In the meantime, here is a selection of what Gensler thinks:

  • On playful trading apps: “If we watch a movie that a streaming app recommends and that we don’t like, we may lose a few hours of our evening. If a fitness app encourages us to exercise, that’s probably a good thing. However, following the wrong prompt in a trading app could have a significant impact on a saver’s financial condition. “
  • How Robinhood Makes Money: “Higher trading volumes generate more payments for the order flow. This raises a number of questions: Do broker-dealers have inherent conflicts of interest? … Are broker-dealers encouraged to encourage customers to trade more often than is in the best interests of those customers? “
  • On social media: “I’m not worried about regular investors exercising their freedom of speech online. I’m more concerned about bad actors who may be using influential platforms. “
  • By and large, “Whenever major market events happen, it is a good idea to consider the risks they could pose to the entire financial system, even if the system holds up.”

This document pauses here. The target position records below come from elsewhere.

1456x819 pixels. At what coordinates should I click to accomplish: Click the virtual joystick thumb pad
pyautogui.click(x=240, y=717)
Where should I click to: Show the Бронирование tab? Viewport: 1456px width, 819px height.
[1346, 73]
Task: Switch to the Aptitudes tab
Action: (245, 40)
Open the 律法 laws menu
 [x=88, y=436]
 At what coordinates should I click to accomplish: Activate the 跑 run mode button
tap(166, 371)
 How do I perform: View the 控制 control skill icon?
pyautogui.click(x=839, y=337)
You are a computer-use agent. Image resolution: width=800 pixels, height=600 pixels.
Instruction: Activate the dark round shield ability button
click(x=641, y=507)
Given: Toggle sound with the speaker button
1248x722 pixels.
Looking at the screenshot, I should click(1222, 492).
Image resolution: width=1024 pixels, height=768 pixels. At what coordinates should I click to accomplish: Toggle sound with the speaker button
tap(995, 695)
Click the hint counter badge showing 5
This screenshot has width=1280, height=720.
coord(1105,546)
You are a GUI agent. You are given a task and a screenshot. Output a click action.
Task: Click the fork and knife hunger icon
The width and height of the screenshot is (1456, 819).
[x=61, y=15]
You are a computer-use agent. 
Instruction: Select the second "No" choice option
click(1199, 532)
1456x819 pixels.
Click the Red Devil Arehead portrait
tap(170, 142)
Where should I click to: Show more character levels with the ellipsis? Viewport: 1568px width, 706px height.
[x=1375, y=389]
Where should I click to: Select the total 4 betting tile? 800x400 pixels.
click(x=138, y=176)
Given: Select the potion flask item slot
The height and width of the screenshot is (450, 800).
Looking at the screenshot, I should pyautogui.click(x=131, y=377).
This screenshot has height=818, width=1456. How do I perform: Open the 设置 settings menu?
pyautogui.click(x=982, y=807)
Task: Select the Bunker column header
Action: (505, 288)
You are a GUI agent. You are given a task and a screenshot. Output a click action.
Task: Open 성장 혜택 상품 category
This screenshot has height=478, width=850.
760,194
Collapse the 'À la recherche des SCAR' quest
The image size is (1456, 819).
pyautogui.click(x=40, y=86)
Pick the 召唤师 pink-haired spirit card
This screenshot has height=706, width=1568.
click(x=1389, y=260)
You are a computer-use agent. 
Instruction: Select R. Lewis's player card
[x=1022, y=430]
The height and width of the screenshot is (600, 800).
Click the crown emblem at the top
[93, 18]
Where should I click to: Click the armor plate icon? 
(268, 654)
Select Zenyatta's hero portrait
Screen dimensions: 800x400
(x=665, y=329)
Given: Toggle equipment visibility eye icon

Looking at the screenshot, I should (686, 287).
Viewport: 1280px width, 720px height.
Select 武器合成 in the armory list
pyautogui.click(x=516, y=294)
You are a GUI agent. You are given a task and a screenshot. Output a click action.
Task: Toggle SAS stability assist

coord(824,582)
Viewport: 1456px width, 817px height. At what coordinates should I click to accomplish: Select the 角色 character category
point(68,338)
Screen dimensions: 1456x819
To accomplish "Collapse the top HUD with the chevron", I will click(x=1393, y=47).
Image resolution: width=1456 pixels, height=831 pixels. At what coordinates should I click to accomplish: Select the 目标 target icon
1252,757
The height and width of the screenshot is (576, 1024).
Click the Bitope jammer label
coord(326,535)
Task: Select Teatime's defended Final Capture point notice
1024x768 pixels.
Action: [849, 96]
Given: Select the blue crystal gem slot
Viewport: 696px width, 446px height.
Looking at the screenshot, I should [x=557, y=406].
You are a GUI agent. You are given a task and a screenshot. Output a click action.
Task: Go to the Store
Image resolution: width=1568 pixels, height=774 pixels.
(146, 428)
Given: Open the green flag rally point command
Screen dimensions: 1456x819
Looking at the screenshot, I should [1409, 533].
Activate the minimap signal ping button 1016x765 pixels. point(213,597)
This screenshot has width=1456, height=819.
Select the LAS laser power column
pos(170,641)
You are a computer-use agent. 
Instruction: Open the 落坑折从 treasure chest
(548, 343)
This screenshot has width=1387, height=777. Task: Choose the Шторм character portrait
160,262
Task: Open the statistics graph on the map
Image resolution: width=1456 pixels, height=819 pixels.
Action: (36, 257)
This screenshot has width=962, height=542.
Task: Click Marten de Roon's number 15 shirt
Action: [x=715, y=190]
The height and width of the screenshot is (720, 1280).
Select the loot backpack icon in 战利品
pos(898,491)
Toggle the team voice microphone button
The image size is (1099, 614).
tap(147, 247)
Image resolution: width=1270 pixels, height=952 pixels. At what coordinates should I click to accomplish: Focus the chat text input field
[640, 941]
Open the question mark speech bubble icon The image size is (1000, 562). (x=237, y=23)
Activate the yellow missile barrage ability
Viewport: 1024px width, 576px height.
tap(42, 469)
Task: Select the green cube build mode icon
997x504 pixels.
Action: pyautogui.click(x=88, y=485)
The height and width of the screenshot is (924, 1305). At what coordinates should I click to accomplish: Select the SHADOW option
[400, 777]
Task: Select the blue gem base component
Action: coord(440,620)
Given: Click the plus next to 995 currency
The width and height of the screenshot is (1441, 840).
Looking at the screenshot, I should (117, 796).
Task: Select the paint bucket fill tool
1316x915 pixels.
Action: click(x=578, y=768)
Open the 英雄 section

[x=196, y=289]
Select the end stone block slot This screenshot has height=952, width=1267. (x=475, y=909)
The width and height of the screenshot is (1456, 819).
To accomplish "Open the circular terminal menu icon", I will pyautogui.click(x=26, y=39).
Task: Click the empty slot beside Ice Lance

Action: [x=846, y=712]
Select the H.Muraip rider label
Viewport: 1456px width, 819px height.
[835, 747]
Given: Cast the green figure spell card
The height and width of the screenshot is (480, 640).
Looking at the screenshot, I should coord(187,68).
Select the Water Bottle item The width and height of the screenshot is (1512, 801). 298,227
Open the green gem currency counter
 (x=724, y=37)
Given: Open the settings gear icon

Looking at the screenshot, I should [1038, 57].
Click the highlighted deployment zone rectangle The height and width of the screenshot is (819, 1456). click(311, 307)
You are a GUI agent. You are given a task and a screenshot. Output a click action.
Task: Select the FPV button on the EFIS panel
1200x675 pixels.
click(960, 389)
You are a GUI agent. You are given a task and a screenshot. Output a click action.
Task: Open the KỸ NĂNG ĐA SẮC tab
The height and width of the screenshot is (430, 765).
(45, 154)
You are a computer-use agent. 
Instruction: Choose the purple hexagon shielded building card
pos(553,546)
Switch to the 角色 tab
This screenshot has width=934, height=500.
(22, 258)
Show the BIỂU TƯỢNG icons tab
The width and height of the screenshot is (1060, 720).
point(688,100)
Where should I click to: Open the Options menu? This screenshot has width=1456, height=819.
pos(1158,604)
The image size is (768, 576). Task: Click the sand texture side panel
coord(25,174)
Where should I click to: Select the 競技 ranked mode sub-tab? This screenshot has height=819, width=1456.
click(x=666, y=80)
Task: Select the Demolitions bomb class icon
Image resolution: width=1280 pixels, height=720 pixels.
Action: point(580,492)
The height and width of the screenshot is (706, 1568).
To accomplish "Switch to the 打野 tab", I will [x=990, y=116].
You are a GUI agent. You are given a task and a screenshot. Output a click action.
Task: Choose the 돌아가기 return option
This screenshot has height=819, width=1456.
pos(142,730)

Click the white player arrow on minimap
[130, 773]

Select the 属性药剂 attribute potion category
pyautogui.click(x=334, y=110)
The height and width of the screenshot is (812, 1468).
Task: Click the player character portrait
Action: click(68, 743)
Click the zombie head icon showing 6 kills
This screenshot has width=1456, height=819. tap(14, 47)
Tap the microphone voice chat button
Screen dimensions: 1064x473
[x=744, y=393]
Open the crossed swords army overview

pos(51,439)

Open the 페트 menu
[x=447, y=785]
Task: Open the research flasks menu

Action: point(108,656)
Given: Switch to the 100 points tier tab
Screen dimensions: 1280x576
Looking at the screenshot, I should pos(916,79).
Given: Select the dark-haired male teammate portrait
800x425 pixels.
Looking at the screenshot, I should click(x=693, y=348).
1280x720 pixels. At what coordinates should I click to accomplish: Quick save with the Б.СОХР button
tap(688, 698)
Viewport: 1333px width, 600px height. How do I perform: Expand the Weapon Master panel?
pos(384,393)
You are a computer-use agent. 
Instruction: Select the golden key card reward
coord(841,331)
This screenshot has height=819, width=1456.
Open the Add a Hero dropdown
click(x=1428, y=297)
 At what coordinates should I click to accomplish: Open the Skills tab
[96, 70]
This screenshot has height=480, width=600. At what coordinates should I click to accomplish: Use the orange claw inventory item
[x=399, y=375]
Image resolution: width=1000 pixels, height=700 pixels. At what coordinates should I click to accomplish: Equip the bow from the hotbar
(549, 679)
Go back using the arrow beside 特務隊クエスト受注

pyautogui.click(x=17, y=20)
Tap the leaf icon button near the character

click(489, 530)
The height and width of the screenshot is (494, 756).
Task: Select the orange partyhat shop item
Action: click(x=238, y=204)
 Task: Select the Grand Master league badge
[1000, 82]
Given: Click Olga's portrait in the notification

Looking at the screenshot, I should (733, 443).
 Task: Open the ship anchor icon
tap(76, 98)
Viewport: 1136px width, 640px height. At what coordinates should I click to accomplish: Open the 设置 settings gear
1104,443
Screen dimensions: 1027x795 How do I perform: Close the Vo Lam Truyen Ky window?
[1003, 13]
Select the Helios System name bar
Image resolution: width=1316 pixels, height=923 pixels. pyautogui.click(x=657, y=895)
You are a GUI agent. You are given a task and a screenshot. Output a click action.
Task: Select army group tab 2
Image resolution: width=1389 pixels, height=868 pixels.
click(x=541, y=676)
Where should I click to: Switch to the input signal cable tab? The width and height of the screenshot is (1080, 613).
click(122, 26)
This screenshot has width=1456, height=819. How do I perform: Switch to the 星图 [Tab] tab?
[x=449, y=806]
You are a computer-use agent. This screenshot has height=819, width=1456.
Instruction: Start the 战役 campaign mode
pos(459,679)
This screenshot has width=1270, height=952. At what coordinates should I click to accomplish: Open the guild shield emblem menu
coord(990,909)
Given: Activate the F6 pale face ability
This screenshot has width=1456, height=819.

Why Melinda Gates just got shares in a Canadian railroad

With Melinda and Bill Gates’ divorce, the division of their vast wealth is unlikely to result in fireworks and anger. That’s because the couple has a separation agreement, reports my CNN business colleague Jeanne Sahadi.

In Washington state, where Melinda Gates filed for divorce this week, a separation treaty promotes “amicable dispute settlement” and is binding unless the court determines for some reason that it was executed unfairly to a party .

Such an arrangement is typical of divorces of very wealthy couples, where the division of assets can be complex.

“There is 100% reason to believe the divorce will be amicable,” said prominent divorce attorney William Breslow.

See here: Just this week, Bill Gates transferred shares in AutoNation and Canadian National Railway worth around $ 2 billion to his wife, according to the SEC from his company Cascade Investments.

The Wall Street Journal also reports Melinda Gates now has a 4.9% stake in a Coca-Cola bottler worth around US $ 121 million and US $ 386 million in the Mexican broadcaster Televisa.


ArcelorMittal, Edgewell Personal Care, Kellogg, Moderna, Papa Johns, Plug Power, SeaWorld Entertainment, Tapestry and Wayfair will report on the results before US markets open. Beyond Meat, Datadog, Expedia Group, GoPro, Groupon, Live Nation, Monster Beverage, Peloton and Square will follow upon graduation.

Even today:

  • The Bank of England announces its latest policy decision.
  • Initial U.S. jobless claims for the final week after 8:30 p.m. ET.
  • SEC chairman Gary Gensler testifies before the House Financial Services Committee at noon ET.

Coming tomorrow: April’s US jobs report is a crucial test of the country’s economic recovery.